Le nettoyage des annotations fait donc partie de la révision éditoriale. Accumuler toutes les notes historiques conduirait progressivement à recréer l’usine à gaz que l’architecture progressive cherche à éviter.
Frontières dans l’EPUB et l’imprimé
Le web permet des couches repliables ; un livre imprimé impose des choix plus visibles entre corps, notes de bas de page, fin de chapitre et annexes. L’EPUB possède encore d’autres contraintes de navigation. La nature conceptuelle des couches doit rester la même malgré ces manifestations différentes.

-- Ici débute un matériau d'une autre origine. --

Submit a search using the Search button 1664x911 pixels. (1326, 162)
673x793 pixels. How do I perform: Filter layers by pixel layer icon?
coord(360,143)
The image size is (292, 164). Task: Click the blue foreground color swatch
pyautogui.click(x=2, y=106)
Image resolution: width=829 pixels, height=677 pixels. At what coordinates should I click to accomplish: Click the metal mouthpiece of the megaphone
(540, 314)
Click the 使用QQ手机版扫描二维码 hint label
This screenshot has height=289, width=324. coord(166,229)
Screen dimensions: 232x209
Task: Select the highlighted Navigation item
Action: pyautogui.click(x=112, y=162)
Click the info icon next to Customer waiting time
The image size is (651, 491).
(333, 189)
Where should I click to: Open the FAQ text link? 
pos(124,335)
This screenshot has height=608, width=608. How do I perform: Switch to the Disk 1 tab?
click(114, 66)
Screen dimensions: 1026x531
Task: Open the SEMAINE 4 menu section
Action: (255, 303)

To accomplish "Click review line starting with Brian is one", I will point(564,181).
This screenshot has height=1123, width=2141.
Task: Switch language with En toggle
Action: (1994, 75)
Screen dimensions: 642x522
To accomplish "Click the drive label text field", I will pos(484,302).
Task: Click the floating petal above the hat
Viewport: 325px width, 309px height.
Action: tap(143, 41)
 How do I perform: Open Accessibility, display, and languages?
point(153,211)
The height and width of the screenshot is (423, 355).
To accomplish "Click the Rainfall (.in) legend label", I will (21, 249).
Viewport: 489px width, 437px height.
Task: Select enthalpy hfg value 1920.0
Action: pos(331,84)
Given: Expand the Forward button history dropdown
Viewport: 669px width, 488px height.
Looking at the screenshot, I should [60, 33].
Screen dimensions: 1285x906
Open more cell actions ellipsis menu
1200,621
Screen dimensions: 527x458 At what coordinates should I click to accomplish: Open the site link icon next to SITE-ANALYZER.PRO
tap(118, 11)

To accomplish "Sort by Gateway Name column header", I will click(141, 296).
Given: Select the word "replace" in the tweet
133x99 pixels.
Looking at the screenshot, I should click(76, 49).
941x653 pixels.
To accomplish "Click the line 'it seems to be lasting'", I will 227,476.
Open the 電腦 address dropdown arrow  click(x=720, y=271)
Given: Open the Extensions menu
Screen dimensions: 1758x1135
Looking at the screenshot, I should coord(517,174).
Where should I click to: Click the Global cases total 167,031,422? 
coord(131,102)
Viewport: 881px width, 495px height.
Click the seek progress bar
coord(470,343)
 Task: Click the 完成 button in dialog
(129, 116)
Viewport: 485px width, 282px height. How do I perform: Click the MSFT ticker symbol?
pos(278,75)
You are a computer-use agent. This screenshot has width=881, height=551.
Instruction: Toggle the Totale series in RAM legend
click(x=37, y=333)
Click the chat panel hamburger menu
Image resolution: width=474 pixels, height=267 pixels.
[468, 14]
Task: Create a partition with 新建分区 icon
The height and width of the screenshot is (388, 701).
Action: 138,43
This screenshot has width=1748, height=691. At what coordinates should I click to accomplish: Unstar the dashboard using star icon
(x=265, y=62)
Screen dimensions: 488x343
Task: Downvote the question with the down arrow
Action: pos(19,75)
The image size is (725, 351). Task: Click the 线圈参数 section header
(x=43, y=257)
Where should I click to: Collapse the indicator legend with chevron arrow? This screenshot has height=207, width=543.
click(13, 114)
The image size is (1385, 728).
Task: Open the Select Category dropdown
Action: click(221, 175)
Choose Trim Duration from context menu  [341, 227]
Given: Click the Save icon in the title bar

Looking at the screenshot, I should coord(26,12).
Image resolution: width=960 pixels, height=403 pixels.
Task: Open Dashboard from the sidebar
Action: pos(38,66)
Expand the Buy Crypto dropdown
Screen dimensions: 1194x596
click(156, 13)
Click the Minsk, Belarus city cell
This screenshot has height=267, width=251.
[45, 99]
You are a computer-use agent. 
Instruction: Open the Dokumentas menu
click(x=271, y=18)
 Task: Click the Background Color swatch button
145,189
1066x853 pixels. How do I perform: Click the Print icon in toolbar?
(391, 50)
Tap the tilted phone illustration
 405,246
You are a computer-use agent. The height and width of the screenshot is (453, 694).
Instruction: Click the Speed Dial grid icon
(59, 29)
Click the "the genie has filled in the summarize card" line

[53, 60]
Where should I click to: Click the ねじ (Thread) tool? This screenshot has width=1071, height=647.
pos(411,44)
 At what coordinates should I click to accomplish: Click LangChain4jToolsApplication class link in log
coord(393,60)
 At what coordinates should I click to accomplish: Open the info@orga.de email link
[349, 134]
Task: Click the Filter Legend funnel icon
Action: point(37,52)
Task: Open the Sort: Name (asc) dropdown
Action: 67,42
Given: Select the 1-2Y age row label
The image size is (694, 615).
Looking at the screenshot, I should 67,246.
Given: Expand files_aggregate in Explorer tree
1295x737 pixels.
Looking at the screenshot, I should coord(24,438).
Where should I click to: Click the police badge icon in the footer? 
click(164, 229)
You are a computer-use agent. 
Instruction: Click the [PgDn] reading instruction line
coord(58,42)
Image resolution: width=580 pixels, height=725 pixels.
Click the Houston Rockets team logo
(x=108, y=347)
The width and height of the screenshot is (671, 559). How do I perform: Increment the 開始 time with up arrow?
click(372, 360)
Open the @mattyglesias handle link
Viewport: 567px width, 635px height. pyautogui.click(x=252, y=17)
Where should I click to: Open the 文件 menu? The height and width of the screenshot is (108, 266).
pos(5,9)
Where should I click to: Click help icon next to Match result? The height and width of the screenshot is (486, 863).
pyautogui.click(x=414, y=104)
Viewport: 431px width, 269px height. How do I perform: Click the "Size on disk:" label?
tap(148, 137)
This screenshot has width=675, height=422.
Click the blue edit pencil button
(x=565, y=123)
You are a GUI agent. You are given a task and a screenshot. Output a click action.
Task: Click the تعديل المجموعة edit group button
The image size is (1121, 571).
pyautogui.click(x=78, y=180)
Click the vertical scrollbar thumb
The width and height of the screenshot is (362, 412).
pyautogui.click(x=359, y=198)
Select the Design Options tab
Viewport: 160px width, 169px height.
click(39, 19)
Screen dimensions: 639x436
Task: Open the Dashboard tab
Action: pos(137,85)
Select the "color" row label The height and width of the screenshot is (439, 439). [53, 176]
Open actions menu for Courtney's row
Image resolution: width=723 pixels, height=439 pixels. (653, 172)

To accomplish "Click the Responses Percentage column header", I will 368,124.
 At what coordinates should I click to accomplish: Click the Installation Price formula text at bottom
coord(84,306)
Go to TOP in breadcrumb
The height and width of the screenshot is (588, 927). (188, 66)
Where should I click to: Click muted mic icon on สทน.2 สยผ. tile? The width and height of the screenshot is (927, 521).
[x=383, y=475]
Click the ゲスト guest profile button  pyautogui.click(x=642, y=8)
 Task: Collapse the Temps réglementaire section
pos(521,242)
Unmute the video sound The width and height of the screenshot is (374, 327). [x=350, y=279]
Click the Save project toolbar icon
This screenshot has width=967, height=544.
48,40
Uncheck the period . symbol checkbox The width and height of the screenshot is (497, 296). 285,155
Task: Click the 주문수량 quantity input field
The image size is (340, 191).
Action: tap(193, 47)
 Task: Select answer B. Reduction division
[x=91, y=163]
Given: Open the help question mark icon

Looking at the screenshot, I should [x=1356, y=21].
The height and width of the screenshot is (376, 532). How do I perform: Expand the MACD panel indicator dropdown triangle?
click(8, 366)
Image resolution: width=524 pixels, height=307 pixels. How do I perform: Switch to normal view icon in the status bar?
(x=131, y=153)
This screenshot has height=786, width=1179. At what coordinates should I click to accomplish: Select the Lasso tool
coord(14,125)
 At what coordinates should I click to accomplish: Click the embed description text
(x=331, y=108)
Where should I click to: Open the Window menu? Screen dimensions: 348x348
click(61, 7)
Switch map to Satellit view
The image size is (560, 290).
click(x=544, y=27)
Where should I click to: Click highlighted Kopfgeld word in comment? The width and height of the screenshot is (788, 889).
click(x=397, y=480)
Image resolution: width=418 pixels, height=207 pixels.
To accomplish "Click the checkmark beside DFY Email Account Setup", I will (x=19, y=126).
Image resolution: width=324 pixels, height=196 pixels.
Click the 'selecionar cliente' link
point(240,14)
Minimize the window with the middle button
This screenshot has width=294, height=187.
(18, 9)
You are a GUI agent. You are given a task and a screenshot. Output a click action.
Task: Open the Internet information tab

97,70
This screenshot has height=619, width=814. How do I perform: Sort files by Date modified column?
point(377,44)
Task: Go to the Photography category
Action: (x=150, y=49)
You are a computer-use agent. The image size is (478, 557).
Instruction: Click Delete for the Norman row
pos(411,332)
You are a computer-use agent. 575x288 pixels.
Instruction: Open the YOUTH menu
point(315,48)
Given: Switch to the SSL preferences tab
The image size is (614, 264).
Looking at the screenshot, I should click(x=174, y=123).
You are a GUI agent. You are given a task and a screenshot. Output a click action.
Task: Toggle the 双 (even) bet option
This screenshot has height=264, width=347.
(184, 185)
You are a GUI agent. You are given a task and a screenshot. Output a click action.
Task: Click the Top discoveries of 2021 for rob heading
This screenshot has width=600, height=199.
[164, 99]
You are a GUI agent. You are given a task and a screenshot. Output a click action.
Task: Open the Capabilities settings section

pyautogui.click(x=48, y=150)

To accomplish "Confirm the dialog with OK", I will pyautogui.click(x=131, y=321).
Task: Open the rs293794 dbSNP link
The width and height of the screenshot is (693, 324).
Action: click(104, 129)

Une information classée comme commentaire ne devient pas une partie de la traduction parce que le format imprimé oblige à la placer en note. La séparation sémantique doit précéder la décision typographique.
Critère de qualité
Le système est correctement stratifié lorsque chaque information se trouve dans la couche la plus basse capable de la porter sans déformer sa nature : restitution si elle appartient au rendu fonctionnel ; annotation si elle documente localement ; commentaire si elle argumente ; Étude si elle doit être conservée et explorée.
Formule. Traduire ce que le texte impose ; annoter ce qui doit être vérifié ; commenter ce qui doit être discuté.